My patient is a neat and nice little lady some 75 years of age. During her first visit, she talked about her history of high blood pressure that spanned a long period of years. She had been treated by number of doctors and with a wide variety of medications. The result was always the same. A mild degree of elevated blood pressure was treated so it came into the mid-normal range. For her, that was simply too low and she felt awful.
I asked her to stop taking her present medicine for a period of two weeks. At the time of her next visit, the blood pressure was at a mildly elevated level and she felt wonderful.

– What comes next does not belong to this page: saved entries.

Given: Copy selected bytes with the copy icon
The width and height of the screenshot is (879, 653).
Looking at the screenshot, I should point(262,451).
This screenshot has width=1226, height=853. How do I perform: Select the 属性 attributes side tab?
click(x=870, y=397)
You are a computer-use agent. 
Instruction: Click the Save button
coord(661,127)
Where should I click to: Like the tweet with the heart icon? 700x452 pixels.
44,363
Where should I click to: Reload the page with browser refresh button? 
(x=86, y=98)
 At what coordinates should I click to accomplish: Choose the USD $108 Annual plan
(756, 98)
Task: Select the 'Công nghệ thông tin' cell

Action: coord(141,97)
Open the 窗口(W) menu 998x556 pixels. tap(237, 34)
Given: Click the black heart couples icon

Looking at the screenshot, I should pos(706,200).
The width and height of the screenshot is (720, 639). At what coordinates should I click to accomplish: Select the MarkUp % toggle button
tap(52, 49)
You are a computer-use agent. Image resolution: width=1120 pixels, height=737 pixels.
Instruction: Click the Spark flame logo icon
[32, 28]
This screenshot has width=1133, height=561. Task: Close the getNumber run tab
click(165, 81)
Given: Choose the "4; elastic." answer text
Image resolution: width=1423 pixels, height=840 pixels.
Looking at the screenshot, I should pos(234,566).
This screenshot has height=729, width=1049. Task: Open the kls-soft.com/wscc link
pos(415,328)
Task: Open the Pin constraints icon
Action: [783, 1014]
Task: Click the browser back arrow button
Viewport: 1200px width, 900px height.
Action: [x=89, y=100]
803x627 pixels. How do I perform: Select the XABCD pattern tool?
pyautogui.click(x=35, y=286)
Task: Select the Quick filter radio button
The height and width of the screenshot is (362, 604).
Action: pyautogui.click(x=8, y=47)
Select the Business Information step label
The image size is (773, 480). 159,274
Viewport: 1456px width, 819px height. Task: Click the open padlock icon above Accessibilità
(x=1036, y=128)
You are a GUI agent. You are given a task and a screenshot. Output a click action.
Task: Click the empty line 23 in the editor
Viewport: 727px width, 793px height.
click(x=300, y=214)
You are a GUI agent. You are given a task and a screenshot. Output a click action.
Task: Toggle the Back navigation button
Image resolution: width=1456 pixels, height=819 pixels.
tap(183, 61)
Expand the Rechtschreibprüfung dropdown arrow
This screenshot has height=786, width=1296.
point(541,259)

We both decided that the medication did not agree with her because it brought her pressure down below what was best for her. Her blood pressure simply needed to be a little higher than average. It gave her better circulation of blood without putting her at risk of stroke, heart attack, or blood clots. This is a good example of the very important need to individualize medical attention for each patient. The need, of course, is true for everyone who visits the doctor’s office for blood pressure or anything else.
There is no doubt that if moderate and severe hypertension is not treated, there is a definitely greater risk of heart and blood vessel disease, which includes stroke, congestive heart failure, heart attacks, and kidney failure. In the case of mildly elevated blood pressure, it may not be necessary to treat with medication at all.
In any case, whether mild, moderate, or severe, the very first thing you do about treatment includes weight control, salt limitation, avoidance of tobacco in any form, minimal alcohol and caffeine intake, regular exercise, and physical/mental relaxation. For mild/sometimes moderate high blood pressure, this may be all that’s needed. The expense of medication and concern about side effects, therefore, can be avoided.
If these measures do not work well enough, it is time to have medical help. At this point, one or a combination of drugs will be used starting with a diuretic (fluid tablet or capsule), then one of more combinations of a beta blocker, calcium antagonist, or ace inhibitor.
Keep in mind it can take anywhere from a few weeks to several months to achieve control. After that, you will need a periodic checkup with the doctor to know that your medication continues to work and that you are not having adverse reactions or side effects from the medicine.